- Extract to read -

Yes. But the problem is people have a very hard time doing that. You cannot engage with EU level politics the same way you can in a real country. All these people speak different languages. Very hard to stay engaged when you have to listen to translations. You hardly ever get the kind of engaging coverage you would for domestic politics.

I know most of the politicians and parties in my country. I would easily recognize and have some opinion about most prominent congresspeople and senators in the US. Same goes for knesset members. Yet off top of my head I couldn't name you 10 EU MEPs. I know names of the biggest parties in the EU parliament but I couldn't tell you much about them.

Unless EU actually tries to establish a common culture and a common language, I don't see much changing.

1 comments

My boy goes to a European School (schools set up for employees of the Union), because my girlfriend works for a European institution. I sit on the parents association of the school. That said -

There already is a common language and it's English. It may not be officially recognized but it's what everybody working for an EU institution uses.

Not knowing any MEPs by name is your choice and not a deficiency of the EU.

Watch any EU parliament video and count how many people speak English.

https://www.youtube.com/watch?v=io8aRZUFCxE

Even the speaker of the house doesn't. President of the EU commission starts off in her language, briefly reads some English off a piece of paper and then switches back. Maybe 1 in 3 or 4 MEPs speak some English. It's very hard to watch. And mind you, in most EU countries regular people would have trouble following the English translation too, they'd need to find one in their language.

I'm not questioning what you said about those working in EU institutions, I'm sure that's true. But that's irrelevant, that's not what drives politics.

- Extracted material -
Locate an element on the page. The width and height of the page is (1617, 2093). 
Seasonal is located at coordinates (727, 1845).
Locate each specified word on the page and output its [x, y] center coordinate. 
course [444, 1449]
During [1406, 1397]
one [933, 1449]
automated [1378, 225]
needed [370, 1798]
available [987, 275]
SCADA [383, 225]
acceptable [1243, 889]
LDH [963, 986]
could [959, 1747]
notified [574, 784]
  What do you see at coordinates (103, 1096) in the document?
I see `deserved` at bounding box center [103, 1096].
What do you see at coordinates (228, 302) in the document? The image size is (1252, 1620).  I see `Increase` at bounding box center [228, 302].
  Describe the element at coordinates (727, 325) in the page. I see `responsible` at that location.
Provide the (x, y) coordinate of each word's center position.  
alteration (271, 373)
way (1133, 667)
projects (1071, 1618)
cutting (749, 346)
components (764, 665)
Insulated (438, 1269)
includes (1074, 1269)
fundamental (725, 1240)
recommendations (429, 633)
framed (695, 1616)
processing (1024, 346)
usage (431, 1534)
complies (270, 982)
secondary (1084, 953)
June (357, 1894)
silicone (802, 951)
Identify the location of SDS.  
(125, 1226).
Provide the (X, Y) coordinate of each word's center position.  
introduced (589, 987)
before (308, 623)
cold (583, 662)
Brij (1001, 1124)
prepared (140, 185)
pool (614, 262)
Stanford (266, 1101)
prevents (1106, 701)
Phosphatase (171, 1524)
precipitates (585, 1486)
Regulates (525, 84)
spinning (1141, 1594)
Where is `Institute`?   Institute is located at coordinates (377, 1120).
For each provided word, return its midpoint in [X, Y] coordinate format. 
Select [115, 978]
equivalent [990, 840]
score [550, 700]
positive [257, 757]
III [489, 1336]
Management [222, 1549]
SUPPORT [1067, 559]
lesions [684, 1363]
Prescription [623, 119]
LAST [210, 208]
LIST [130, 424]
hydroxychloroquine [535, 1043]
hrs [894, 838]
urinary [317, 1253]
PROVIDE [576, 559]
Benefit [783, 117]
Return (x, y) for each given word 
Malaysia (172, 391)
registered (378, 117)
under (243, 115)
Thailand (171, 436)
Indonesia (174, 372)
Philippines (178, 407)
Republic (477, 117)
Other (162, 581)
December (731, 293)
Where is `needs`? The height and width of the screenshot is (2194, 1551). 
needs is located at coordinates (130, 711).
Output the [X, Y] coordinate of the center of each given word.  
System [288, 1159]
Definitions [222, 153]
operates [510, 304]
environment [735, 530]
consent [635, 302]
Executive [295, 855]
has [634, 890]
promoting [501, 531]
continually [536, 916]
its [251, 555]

- Problem 1 -
In the EU politics discussion, what language is everybody working for an EU institution said to use?
- Problem 2 -
Return the entries word for word, starting from their first line and running up to and including the line with "center [103, 1096].".
The entries and the EU politics discussion come from separate sources.

- Problem solution 1 -
English.

- Problem solution 2 -
Locate an element on the page. The width and height of the page is (1617, 2093). 
Seasonal is located at coordinates (727, 1845).
Locate each specified word on the page and output its [x, y] center coordinate. 
course [444, 1449]
During [1406, 1397]
one [933, 1449]
automated [1378, 225]
needed [370, 1798]
available [987, 275]
SCADA [383, 225]
acceptable [1243, 889]
LDH [963, 986]
could [959, 1747]
notified [574, 784]
  What do you see at coordinates (103, 1096) in the document?
I see `deserved` at bounding box center [103, 1096].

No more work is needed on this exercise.